Good point, Julia. In some ways, Sir Bob Kerslake is setting a promising lead. But ultimately I guess I’m arguing that even *with* a champion, maybe scaling up digital engagement will take lots of people and budget, and a rethink of the civil service rules – and those are big asks.

Great blog, and responses.

My experience is more in Local Gov policy-making and engagement rather than Central Gov, and I’m currently in the middle of a Masters research study on attitudes to rational models of policy-making in Local Gov.

I would offer a perspective that most of the academic and ‘professional’ literature on good policy making has tended to focus on process – typically describing good policy making in the form of a life-cycle of some sort. Here we can generally find engagement sprinkled in at different stages of the policy process. All well and good.

And what tends to be underplayed is the role of behaviour. Yet the majority of senior policy-makers that I’ve worked with and interviewed put behaviour ahead of process in terms of importance and impact on the ‘quality’ of policy making.

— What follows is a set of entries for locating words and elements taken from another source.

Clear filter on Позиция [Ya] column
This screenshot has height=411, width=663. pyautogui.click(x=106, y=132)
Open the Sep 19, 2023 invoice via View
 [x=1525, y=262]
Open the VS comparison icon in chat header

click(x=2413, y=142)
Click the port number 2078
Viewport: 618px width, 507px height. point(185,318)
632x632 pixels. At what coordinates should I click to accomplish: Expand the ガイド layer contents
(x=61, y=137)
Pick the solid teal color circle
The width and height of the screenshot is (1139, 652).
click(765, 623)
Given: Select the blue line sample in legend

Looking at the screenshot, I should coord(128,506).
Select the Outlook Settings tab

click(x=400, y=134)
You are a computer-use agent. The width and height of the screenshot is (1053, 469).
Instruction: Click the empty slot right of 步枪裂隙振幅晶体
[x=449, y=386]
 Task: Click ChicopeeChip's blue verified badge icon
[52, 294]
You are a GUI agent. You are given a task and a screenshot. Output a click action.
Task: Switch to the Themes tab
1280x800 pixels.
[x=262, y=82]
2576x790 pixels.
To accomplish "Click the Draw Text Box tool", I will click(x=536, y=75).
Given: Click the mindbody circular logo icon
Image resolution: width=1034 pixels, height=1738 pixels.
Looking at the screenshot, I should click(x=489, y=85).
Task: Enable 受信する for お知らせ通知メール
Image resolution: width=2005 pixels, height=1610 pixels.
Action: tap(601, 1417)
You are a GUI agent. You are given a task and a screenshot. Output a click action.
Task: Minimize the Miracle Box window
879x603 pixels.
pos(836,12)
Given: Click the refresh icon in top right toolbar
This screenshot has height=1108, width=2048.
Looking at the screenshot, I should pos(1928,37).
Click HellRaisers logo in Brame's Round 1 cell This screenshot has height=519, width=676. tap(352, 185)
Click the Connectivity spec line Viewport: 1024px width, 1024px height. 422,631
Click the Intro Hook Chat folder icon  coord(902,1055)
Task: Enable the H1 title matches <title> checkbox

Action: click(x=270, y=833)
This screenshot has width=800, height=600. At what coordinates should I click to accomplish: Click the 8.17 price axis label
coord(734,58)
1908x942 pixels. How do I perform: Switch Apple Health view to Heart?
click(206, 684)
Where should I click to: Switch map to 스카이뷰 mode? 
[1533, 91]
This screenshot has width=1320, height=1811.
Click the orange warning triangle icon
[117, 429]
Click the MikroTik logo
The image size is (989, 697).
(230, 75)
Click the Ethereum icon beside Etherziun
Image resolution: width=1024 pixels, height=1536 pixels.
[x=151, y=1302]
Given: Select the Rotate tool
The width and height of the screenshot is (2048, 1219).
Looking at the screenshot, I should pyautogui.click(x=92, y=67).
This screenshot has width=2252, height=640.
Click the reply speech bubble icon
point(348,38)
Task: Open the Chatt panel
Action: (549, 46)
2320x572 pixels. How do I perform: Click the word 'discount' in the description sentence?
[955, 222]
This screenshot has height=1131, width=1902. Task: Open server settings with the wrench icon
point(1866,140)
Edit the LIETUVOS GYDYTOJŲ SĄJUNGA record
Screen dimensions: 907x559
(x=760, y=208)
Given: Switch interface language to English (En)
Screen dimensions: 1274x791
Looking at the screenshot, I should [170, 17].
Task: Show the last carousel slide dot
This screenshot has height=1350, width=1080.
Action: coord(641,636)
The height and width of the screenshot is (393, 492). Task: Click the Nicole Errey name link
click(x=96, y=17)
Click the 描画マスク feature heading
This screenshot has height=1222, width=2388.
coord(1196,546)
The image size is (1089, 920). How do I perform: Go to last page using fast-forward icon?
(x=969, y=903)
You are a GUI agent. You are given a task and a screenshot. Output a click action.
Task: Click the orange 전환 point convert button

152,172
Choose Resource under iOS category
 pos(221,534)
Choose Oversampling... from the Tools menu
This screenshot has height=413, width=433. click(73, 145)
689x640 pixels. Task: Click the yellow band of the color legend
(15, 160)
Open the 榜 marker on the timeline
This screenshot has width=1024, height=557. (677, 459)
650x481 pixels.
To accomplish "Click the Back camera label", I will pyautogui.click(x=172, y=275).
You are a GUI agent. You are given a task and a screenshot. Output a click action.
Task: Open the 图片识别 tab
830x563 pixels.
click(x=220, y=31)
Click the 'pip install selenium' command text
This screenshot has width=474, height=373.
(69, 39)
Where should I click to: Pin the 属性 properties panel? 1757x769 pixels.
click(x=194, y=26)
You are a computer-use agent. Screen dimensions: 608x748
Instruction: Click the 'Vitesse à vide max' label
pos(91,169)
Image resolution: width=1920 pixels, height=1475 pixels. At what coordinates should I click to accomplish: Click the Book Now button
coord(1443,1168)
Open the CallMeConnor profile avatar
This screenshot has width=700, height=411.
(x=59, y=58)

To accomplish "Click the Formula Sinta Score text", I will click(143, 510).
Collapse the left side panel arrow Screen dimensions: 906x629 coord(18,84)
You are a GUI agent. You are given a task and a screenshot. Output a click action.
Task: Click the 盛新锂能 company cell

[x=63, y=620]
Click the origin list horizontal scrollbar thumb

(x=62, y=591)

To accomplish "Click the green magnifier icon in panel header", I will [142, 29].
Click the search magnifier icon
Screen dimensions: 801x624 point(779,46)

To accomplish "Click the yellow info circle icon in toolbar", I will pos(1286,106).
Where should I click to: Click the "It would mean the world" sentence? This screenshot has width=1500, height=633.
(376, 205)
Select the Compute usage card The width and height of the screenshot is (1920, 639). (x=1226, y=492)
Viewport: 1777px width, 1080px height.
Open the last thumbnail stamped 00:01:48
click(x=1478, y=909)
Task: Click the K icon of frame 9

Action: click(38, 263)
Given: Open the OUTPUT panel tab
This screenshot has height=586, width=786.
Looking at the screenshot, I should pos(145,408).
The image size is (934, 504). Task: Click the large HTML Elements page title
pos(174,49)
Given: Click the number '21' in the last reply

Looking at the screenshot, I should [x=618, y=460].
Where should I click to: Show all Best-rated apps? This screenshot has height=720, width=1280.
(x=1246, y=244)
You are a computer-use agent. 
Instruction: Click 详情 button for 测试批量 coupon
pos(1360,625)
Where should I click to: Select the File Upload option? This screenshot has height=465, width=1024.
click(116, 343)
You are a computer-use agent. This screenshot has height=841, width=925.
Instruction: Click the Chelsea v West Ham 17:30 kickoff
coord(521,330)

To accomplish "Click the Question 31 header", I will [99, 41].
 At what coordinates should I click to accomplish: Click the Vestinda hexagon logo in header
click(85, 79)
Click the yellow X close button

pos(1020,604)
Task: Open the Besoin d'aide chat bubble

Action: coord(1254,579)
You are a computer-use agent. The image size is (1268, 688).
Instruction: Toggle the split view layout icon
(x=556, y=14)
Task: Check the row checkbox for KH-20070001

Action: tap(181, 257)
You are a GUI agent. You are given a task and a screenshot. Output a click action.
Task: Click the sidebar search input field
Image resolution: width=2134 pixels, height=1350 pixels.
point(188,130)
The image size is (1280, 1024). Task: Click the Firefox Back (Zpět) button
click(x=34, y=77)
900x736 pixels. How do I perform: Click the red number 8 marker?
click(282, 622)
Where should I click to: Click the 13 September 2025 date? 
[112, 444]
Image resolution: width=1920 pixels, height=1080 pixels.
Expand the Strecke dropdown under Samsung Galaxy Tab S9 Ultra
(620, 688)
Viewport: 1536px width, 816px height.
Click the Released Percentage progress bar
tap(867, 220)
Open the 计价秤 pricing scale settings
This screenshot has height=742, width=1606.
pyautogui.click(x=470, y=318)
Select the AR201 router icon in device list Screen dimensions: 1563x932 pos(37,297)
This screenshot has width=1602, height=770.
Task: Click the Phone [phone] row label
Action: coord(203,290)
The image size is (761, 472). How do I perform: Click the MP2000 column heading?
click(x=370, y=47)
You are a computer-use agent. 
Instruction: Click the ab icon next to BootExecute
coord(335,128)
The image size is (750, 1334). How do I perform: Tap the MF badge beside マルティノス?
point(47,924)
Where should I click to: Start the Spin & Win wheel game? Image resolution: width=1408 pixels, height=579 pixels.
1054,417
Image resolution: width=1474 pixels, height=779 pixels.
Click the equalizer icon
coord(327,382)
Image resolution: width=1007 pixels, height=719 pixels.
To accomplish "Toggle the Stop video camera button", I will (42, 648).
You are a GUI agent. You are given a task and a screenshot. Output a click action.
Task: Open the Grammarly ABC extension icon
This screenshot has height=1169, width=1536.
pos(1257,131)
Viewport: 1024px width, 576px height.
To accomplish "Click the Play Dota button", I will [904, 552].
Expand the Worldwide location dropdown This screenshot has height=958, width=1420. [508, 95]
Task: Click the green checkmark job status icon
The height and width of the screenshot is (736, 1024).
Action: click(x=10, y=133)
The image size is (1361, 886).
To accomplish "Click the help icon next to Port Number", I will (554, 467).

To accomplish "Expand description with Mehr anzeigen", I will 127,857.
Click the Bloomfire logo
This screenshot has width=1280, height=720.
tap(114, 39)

From a personal perspective I yearn for a rational, process-centered, solution. That’s just they way that I’m wired. And yet I am increasingly of the opinion that process is second-fiddle, and while the behaviour of policy making is left to the oscillations of politics we will continue to struggle with this issue.

So, I offer to you, we can usefully consider how we can model and teach the optimum process(es) and behaviour(s) of better policy-making, and how digital engagement fits into these models.

Which leads me to a question for you learned colleagues: how would you describe the optimum behaviours that could enable [an evolution in?] digital engagement as a step towards open, better, policy making?

I absolutely do see a way…

…but it does depend on the people who want to make the change (wherever they are in the organisational hierarchy) starting to think fundamentally differently about how they approach it.

Long story much shortened: change management in government is dominated, it seems to me, by a (Taylorist) mechanical model of management that these days is serving increasingly poorly. I believe we need to think much more organism and a lot less mechanism.

To do things differently of course there will be a need for new policies, new processes, new organisational structures and new people; but the mistake is to focus on creating these. If gardeners want new trees they do not commission tree designers, buy wood for trunks or employ leaf-fixing teams – they look for suitable seedlings, plant them, water them… I won’t go on.

And I don’t think those involved have to do anything particularly courageous – save perhaps in finding ways to keep big-booted managers from trampling the new plantings.